Harp Akademilerinde Irkçı Fikirler…
By Rasim Ozan Kutahyali on Eyl 25, 2009 in Irkçılık, Kemalizm, Kürtler, Militarizm, Milliyetçilik, Türk faşizmi
İlker Başbuğ son konuşmasında Kinyas Kartal’ı referans vererek: “Ayrılık tohumu giren tarladan nifak ve nefret çıkar” dedi… Kinyas Kartal’la ilgili dün bizim gazetede çıkan haberde epeyce eksik ve özensiz bir tanıtma metni vardı… Kartal bir Kürt aydını ve politikacısı olarak ciddi zulümler görmüş birisi… 1900 yılında Çarlık Rusyası’nda doğmuştu Kartal.
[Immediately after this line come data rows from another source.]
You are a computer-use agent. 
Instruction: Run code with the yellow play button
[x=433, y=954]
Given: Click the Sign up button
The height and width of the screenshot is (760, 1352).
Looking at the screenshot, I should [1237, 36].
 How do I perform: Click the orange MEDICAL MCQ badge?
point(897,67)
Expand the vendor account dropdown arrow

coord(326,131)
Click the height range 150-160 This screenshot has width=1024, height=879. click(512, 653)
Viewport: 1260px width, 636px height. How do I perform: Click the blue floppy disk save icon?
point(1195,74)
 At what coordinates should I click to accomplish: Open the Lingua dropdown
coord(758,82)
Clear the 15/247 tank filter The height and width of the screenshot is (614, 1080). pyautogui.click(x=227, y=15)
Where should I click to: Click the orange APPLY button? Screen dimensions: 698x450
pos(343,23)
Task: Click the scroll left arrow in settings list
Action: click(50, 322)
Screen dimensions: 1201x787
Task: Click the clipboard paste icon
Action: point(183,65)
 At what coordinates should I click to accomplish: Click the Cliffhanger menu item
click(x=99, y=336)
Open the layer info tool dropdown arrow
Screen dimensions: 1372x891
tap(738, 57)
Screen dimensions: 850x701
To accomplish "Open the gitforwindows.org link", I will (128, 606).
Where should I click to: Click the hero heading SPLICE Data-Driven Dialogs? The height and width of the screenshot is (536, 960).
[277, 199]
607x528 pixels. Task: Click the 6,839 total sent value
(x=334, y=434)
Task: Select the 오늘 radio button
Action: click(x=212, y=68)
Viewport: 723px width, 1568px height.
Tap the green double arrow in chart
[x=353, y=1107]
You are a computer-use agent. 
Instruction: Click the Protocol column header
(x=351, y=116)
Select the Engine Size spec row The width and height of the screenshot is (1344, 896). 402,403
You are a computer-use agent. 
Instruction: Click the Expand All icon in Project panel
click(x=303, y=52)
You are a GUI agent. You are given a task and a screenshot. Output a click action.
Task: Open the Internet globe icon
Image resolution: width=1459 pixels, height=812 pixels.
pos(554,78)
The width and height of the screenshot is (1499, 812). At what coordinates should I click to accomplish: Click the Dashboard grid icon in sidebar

Çünkü ailesi oraya sürgün edilmişti. Eğitimini orada aldı. 1922 yılında Van’a döndü. Dört yıl sonra 1926’da bulunduğu il olan Van’dan, diğer birçok Kürt ileri geleniyle birlikte sürüldü. Bir süre İzmir’de ikamete mecbur edildi. Hatta yan yana, aynı kelepçeyle bağlı olarak sürüldüğü isim ise Said Nursi’ydi. Kartal birkaç yıl sonra sürgün yasağı kalkınca Van’a yeniden döndü. 1938’de resmî dilde “Dersim Olayları” olarak anılan aslen çok feci bir katliam olan o hadiselerden sonra, bir daha sürüldü Kinyas Kartal. Alakalı ya da alakasız her kıpırdanmadan sonra “önderlik” etme potansiyeli olduğu düşünülen Kürt ileri gelenleri sürülüyordu zaten. Ardından 27 Mayıs darbesi sonrası da Sivas Kampı’na sürüldü… Sürgünde doğdu ve hayatında sadece Kürt olduğu için üç kez sürgün edildi… Kinyas Kartal’ın hikâyesi cumhuriyet tarihi boyunca Kürt kimliğini bir nebze ifade etmiş (hatta bazen hiç etmemiş) her Kürt aydınının, politikacısının hikâyesidir… Kinyas Kartal ki çok nüfuzlu ve zengin bir ailenin evladıydı. Sonrasında milletvekilliği yaptı. Alt sınıflardan, maraba ailelerden gelip Kürt kimliğini ifade etmek isteyenler çok daha ağır zulümler yaşadılar…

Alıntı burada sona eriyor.